3. Aux termes de l'article 3 du décret du 3 juillet 2006 : " Lorsque l'agent se déplace pour les besoins du service hors de sa résidence administrative et hors de sa résidence familiale à l'occasion d'une mission, d'une tournée ou d'un intérim, il peut prétendre : / - à la prise en charge de ses frais de transport sur production des justificatifs de paiement auprès du seul ordonnateur ; / - et à des indemnités de mission qui ouvrent droit, cumulativement ou séparément, selon les cas, au : / 1° Remboursement forfaitaire des frais supplémentaires de repas ; / 2° Remboursement forfaitaire des frais d'hébergement et, pour l'étranger et l'outre-mer, des frais divers, sur production des justificatifs de paiement de l'hébergement auprès du seul ordonnateur. / (...) /. A l'occasion d'un stage, l'agent peut prétendre : / - à la prise en charge de ses frais de transport ; / - et à des indemnités de stage dans le cadre d'actions de formation initiale ou d'indemnités de mission dans le cadre d'actions de formation continue.
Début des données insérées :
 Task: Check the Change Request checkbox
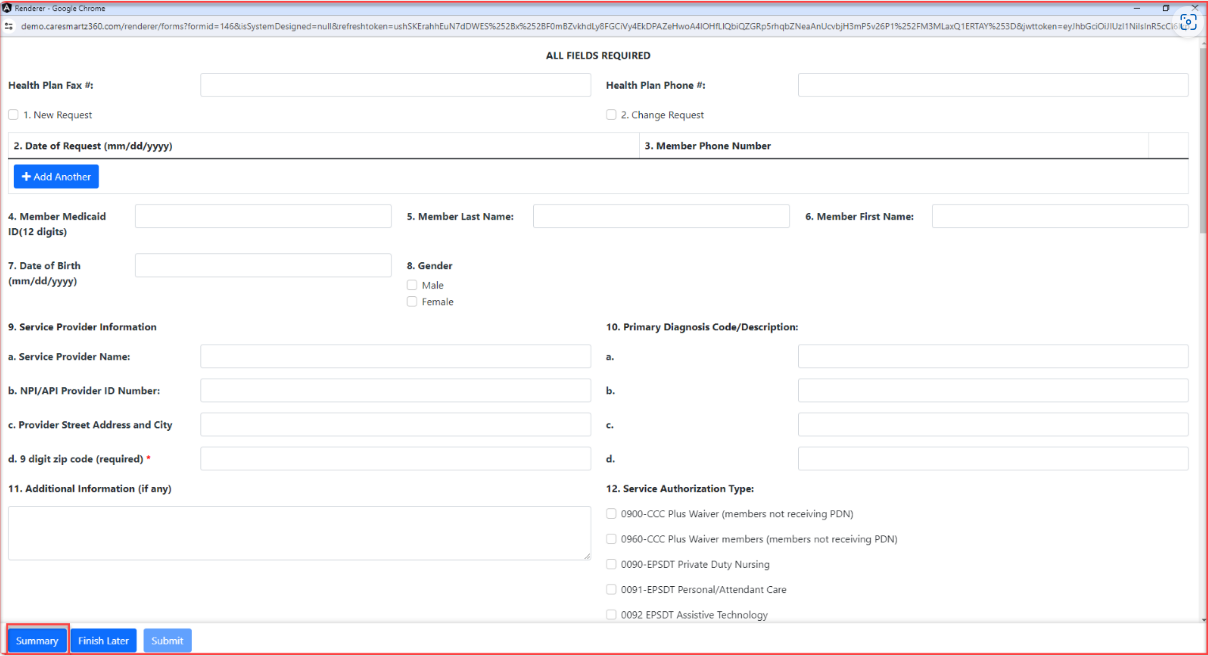click(611, 115)
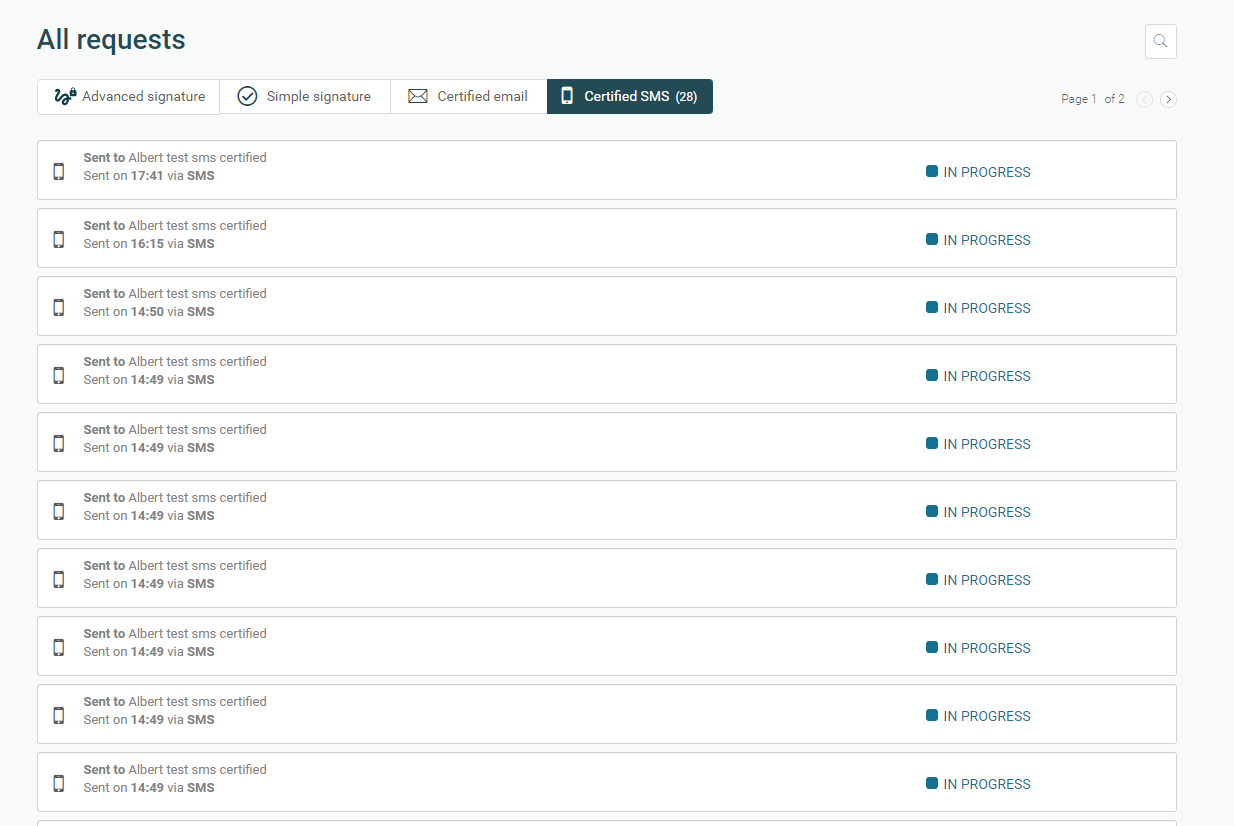Screen dimensions: 1234x826
Task: Click the phone icon on the bottom 14:49 request
Action: tap(58, 782)
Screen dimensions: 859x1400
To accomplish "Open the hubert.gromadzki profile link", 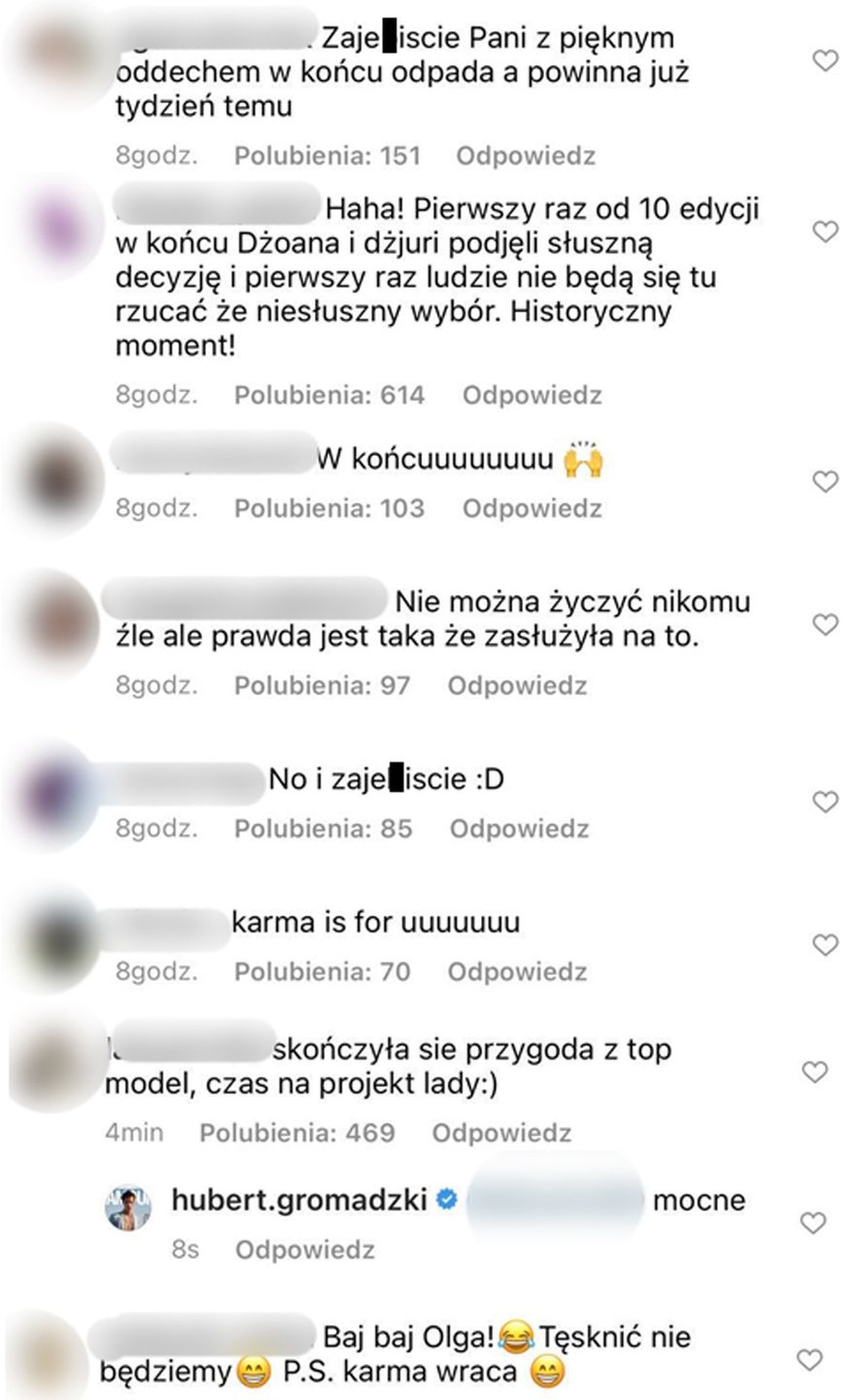I will coord(299,1200).
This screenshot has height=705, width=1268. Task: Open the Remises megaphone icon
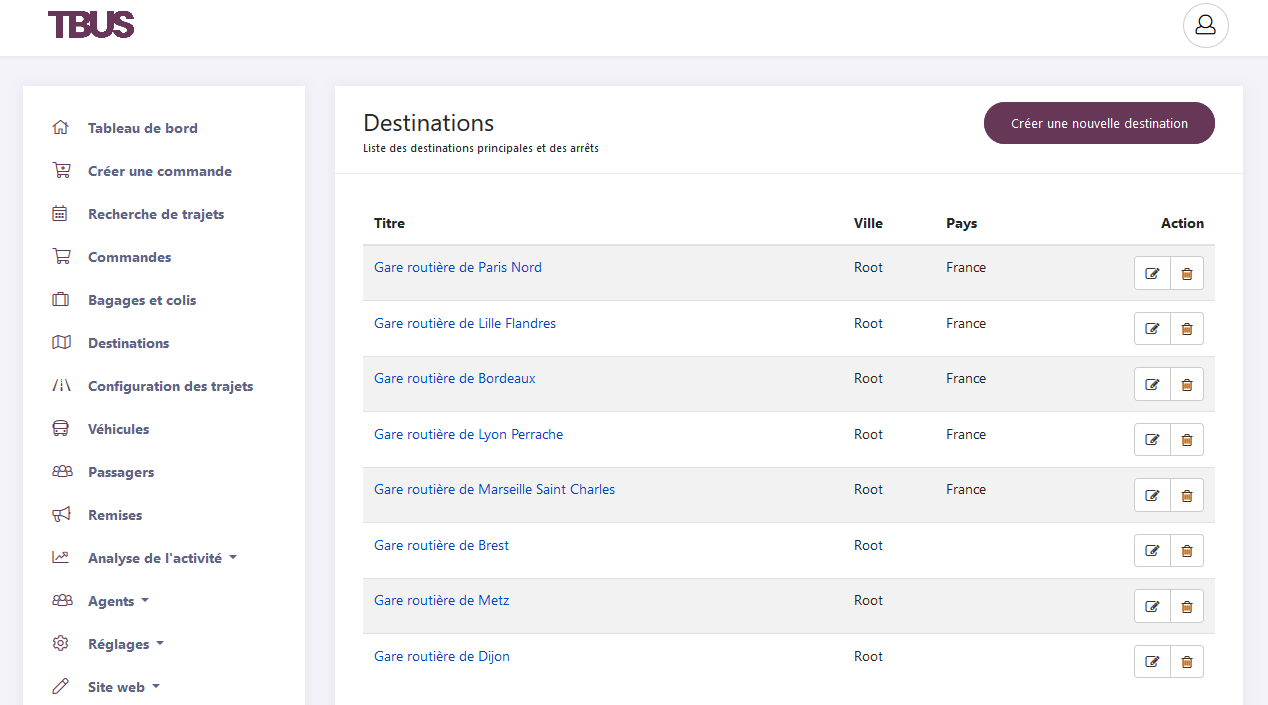pos(61,515)
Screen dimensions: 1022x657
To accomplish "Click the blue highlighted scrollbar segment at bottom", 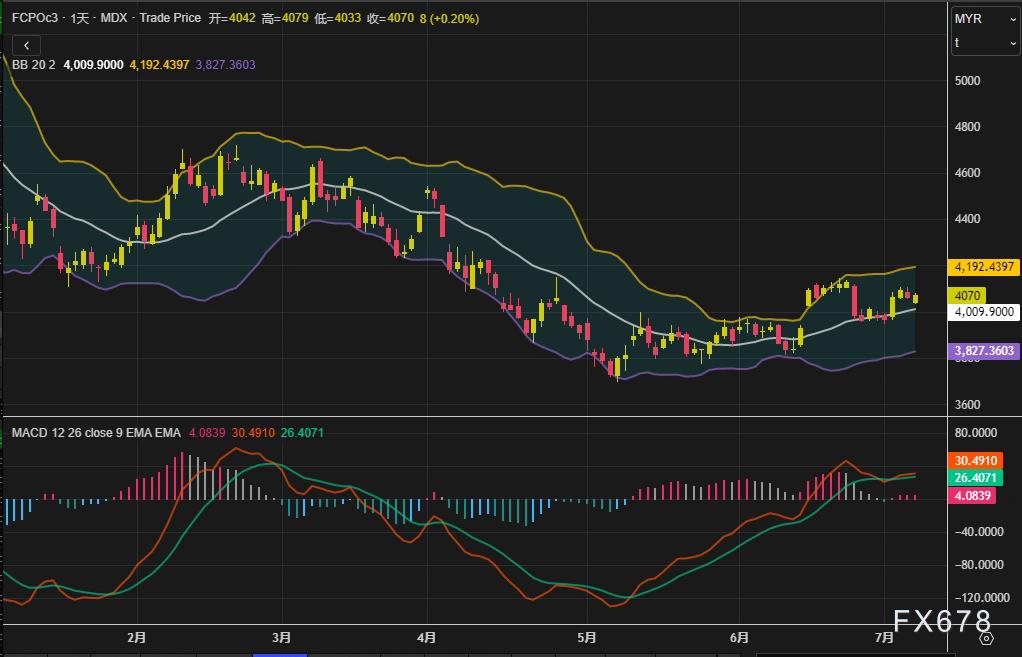I will (280, 654).
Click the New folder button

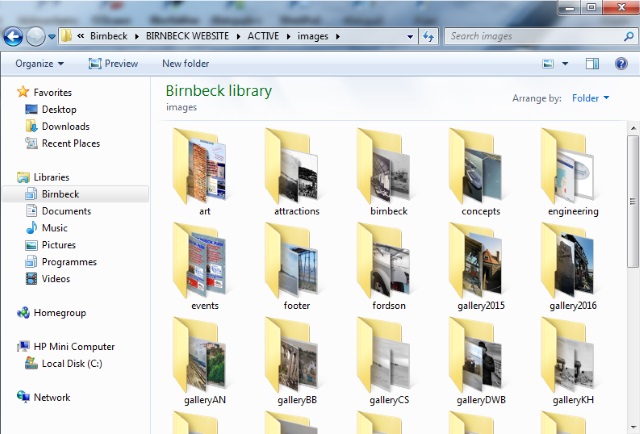pyautogui.click(x=185, y=63)
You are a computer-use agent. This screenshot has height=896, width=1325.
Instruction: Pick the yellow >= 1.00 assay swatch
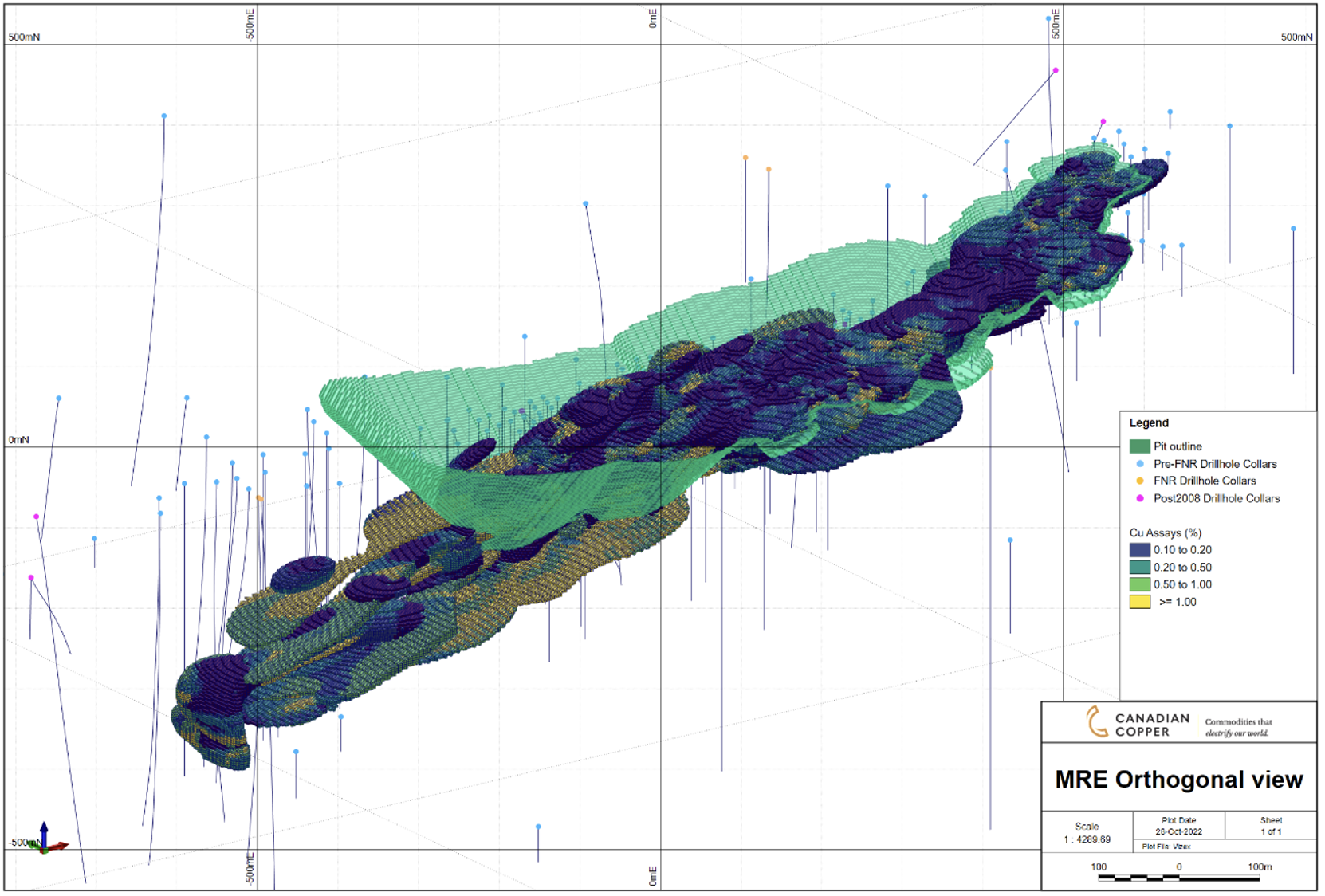1139,603
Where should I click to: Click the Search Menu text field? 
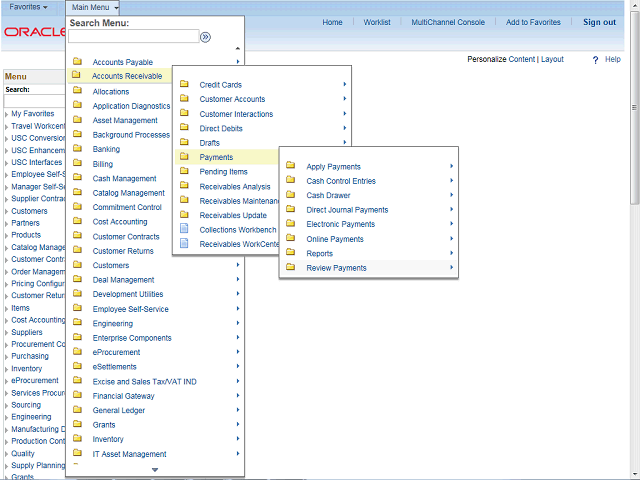coord(133,37)
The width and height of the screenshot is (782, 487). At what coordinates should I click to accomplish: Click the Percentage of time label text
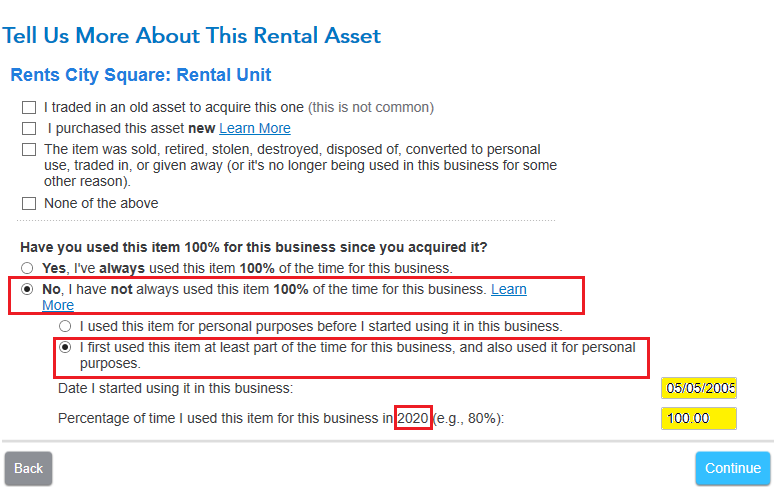pyautogui.click(x=225, y=418)
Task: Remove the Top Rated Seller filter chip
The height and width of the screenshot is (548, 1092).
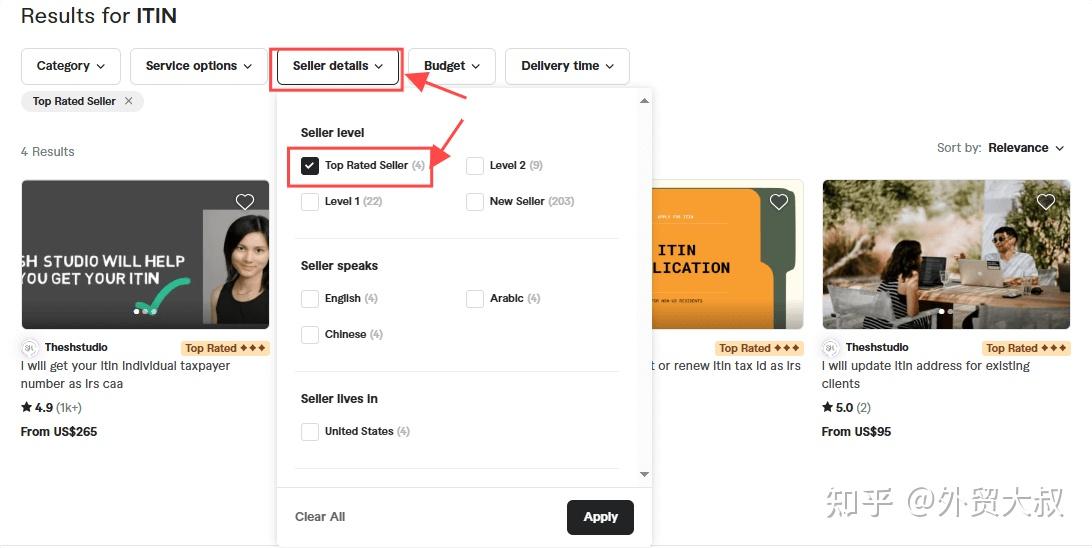Action: pyautogui.click(x=129, y=101)
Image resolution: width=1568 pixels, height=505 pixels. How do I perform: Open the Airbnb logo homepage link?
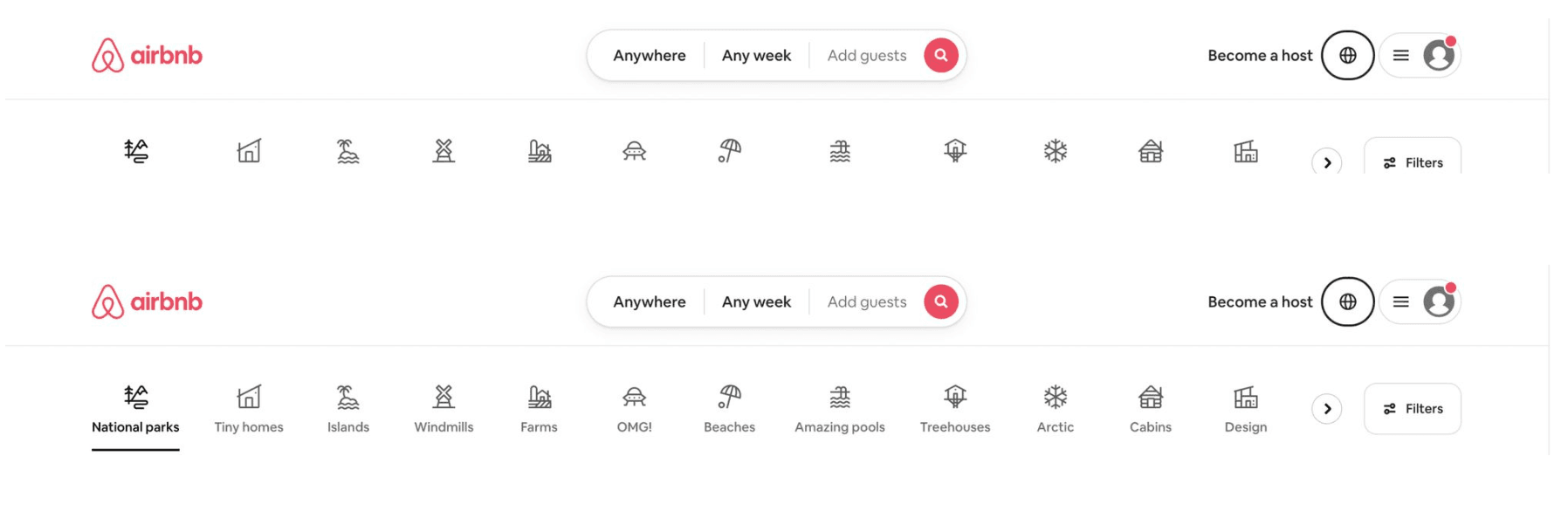(x=148, y=301)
Dans ce dernier cas, s'il a la possibilité de se rendre dans un restaurant administratif ou d'être hébergé dans une structure dépendant de l'administration moyennant participation, l'indemnité de mission attribuée à l'agent est réduite d'un pourcentage fixé par le ministre ou par délibération du conseil d'administration de l'établissement. / (...) ". Aux termes de l'article 9 du même décret : " Le service qui autorise le déplacement choisit le moyen de transport au tarif le moins onéreux et, lorsque l'intérêt du service l'exige, le plus adapté à la nature du déplacement. (...) ". L'article 10 du même décret dispose que : " Les agents peuvent utiliser leur véhicule terrestre à moteur, sur autorisation de leur chef de service, quand l'intérêt du service le justifie. En métropole et outre-mer, l'agent autorisé à utiliser son véhicule terrestre à moteur pour les besoins du service est indemnisé de ses frais de transport soit sur la base du tarif de transport public de voyageurs le moins onéreux, soit sur la base d'indemnités kilométriques, dont les taux sont fixés par un arrêté conjoint du ministre chargé de la fonction publique, du ministre chargé du budget et du ministre chargé de l'outre-mer. (...) ".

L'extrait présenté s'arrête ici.